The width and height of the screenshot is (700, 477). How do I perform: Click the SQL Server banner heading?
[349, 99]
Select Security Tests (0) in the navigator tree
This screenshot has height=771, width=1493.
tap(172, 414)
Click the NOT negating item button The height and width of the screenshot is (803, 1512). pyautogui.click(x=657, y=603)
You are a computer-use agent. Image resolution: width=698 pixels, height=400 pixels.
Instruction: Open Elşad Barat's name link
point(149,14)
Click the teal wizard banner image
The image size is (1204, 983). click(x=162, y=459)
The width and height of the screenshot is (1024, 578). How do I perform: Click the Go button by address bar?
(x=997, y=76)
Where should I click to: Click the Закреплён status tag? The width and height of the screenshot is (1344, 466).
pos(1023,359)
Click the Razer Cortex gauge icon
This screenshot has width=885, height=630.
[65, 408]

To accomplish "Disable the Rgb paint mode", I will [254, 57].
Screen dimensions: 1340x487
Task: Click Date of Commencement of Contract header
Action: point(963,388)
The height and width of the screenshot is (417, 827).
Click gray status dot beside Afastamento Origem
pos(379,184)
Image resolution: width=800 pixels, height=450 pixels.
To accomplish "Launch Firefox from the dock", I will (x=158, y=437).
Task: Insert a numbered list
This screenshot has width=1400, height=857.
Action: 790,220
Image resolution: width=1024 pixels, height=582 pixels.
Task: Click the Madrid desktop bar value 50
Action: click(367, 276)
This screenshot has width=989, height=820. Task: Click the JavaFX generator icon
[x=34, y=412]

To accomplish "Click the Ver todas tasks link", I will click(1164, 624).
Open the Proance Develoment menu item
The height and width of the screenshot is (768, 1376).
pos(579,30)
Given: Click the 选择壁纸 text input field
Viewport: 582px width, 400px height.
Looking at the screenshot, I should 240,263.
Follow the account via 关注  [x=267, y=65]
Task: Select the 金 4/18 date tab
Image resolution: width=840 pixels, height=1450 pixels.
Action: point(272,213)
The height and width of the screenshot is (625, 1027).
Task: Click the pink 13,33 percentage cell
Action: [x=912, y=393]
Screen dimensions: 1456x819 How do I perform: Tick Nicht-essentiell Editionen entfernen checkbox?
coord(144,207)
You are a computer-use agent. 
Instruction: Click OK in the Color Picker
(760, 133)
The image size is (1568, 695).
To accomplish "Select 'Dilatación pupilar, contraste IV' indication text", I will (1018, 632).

_ _ _ _ _ _ _

Filter the data for the string "computer". Copy each matching line.

You are a computer-use agent. Image resolution: width=698 pixels, height=400 pixels.
You are a computer-use agent. 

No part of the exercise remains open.